- [Set of tasks]
A. In the Quonset greenhouse text below, rewrite the paragraph beginning "Strong and Durable" as one shorter sentence that keeps its main facts.
B. Decide whether each statement agrees with the Quonset greenhouse text below. Answer yes or no, and quote the words from the text that settle it.
(i) Quonset greenhouses usually cost more to build than other types of greenhouses.
(ii) Putting one together requires construction expertise.
(iii) Upkeep includes checking the plastic sheeting for wear and tear.

- [Text shown]
Here are all the perks that you’ll get to enjoy when you have your own Quonset greenhouse.

Affordable:Quonset greenhouses are usually cheaper to build compared to other types of greenhouses. The materials are easy to find and budget-friendly.
Easy to Build:The simple, curved design makes it a great DIY project. You don’t need to be a construction expert to put one together.
Strong and Durable:The rounded shape helps the greenhouse withstand heavy snow and wind. It distributes the weight evenly, reducing the risk of collapse.
Efficient Use of Space:The curved structure provides ample growing space inside. You can maximize the vertical space for tall plants and hanging baskets.
Good Light Distribution:The shape of a Quonset greenhouse allows sunlight to spread evenly throughout the structure. This ensures your plants get plenty of light from all angles (1).
Low Maintenance:Once built, a Quonset greenhouse requires minimal upkeep. Just make sure to keep it clean and check for any wear and tear on the plastic sheeting.

So now that you know why they are awesome, let’s get into the nitty-gritty of how to actually build one.

- [Supplied material]
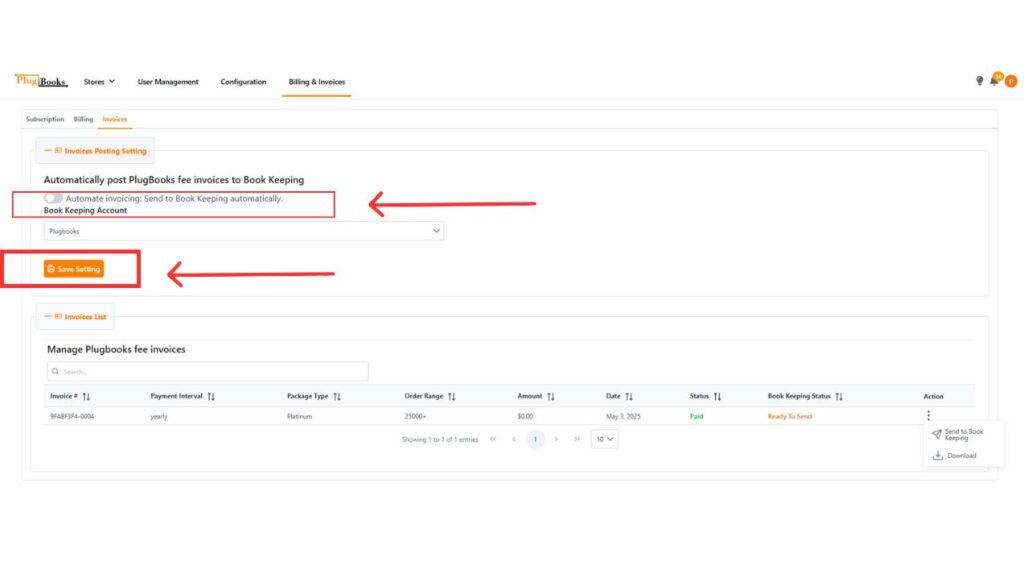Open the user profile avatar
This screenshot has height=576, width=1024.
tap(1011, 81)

* * *

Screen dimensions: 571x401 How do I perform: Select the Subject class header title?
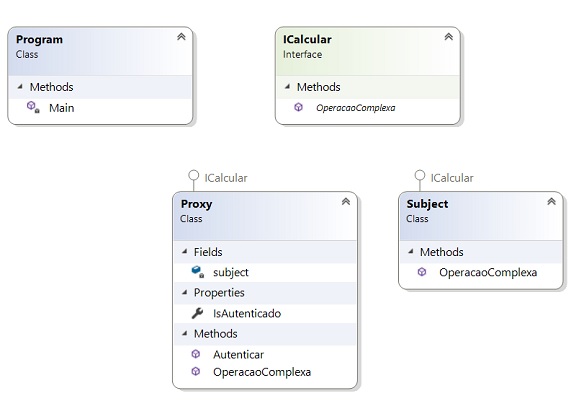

- [Task-by-task solutions]
A. A Quonset greenhouse's rounded shape spreads weight evenly, so it stands up to heavy snow and wind with less risk of collapse.

B.
(i) No: "Quonset greenhouses are usually cheaper to build compared to other types of greenhouses."
(ii) No: "You don’t need to be a construction expert to put one together."
(iii) Yes: "check for any wear and tear on the plastic sheeting."